WRITTEN REQUEST 1
List every pattern the handwriting discussion says small children should begin with.
WRITTEN REQUEST 2
Reproduce a section of the handwriting discussion word for word, starting with "dj- as a rule" and going on through "than in 'neater'!".

SOURCE PASSAGE
===

As for keyboard skills, I asked our IT department about 10 years ago for recommendations for programs to teach typing, and was told not to bother because "in 10 years time we will all be using voice recognition software"!

Elrel Thu 29-Oct-15 11:13:51

Best small children begin with big zigzag, arcade, garland and loop patterns. Then show them how lower case letters are formed from these movement. Group, for instance, i, j, l, r, t, u, w, y, then n, m, h, and so on.
Forming letters from the right starting point will help greatly when they begin to join handwriting,
Sorry if that's didactic or unclear. It important to start correctly or habits have to be undone - much harder!
Start with pencil. Berol do a range of good inexpensive handwriting fibre tip pens. They include pens shaped to the fingers for both right and left handers.
Apologies for 'going on' but I have been able to 'rescue' children with poor handwriting by helping them to form their letters correctly, makes it all much smoother.
Please DON'T try to get children to write smaller. Big is best at first as handwriting invariable gets smaller as they get older. If someone has trouble keeping on lines let them write over 3 lines at first to get the ascenders and descenders in the right proportion.

durhamjen Thu 29-Oct-15 11:14:23

I think one problem is that there are so many 'correct' ways, depending on the authority and now the school, Nonnie.

ninathenana Thu 29-Oct-15 12:07:09

Eriel the three line method is how I was taught and I draw pencil lines for DGS on a blank sheet. I don't know why schools stopped using books like this. When not just scribbling a note my handwriting is IMHO very good.

Elrel Thu 29-Oct-15 12:29:19

dj- as a rule of thumb boys tend to be a little slower than girls in learning handwriting and less likely to be so neat.

Nonnie - in some schools the peaceful handwriting lesson has gone, hw is no longer a separate section at KS2. I've helped 2 grandsons to improve their formation at junior school age. I always emphasise that correct formation will make their writing quicker (it does!) as they are usually more interested in that than in 'neater'!

Elrel Thu 29-Oct-15 12:31:00

Just like maths and apostrophes if the first teaching they receive is competent it won't have to be unpicked later!!
How do I start a thread, by the way?

Daisyanswerdo Thu 29-Oct-15 13:02:07

Does anyone else remember the Marion Richardson method of teaching handwriting? I think it was the basis of good legible writing but it seems to have gone out of fashion. I remember making patterns with the various shapes.

===

MATERIAL PROVIDED
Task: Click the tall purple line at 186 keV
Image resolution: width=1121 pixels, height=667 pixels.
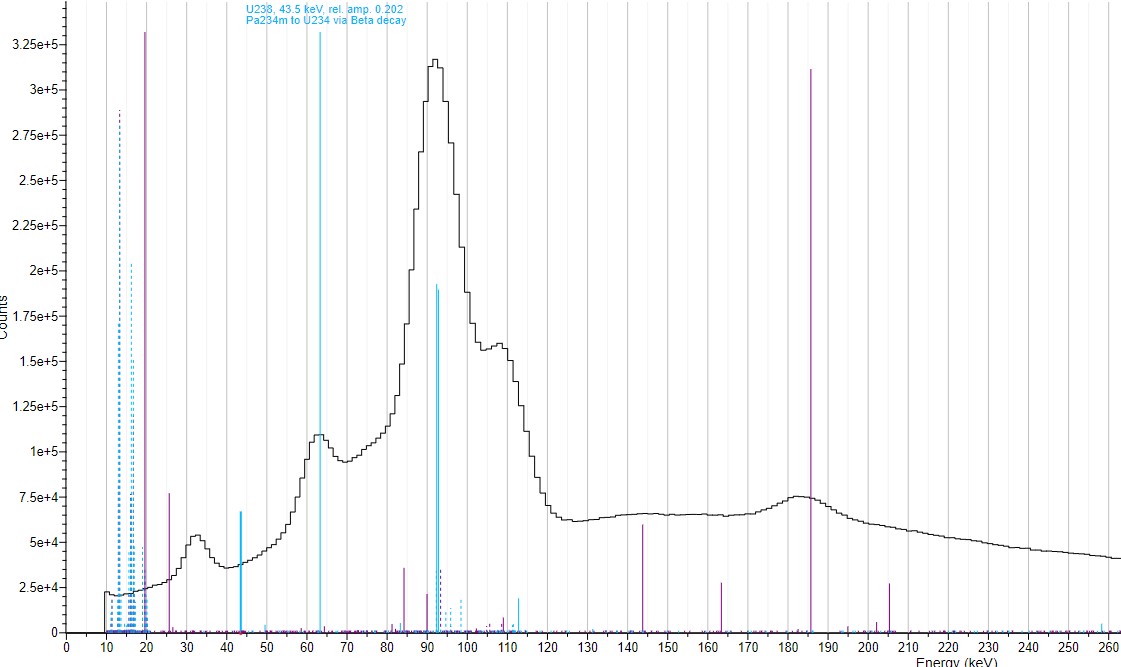Action: click(810, 350)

===

TASK ANSWER 1
zigzag, arcade, garland, loop

TASK ANSWER 2
dj- as a rule of thumb boys tend to be a little slower than girls in learning handwriting and less likely to be so neat.

Nonnie - in some schools the peaceful handwriting lesson has gone, hw is no longer a separate section at KS2. I've helped 2 grandsons to improve their formation at junior school age. I always emphasise that correct formation will make their writing quicker (it does!) as they are usually more interested in that than in 'neater'!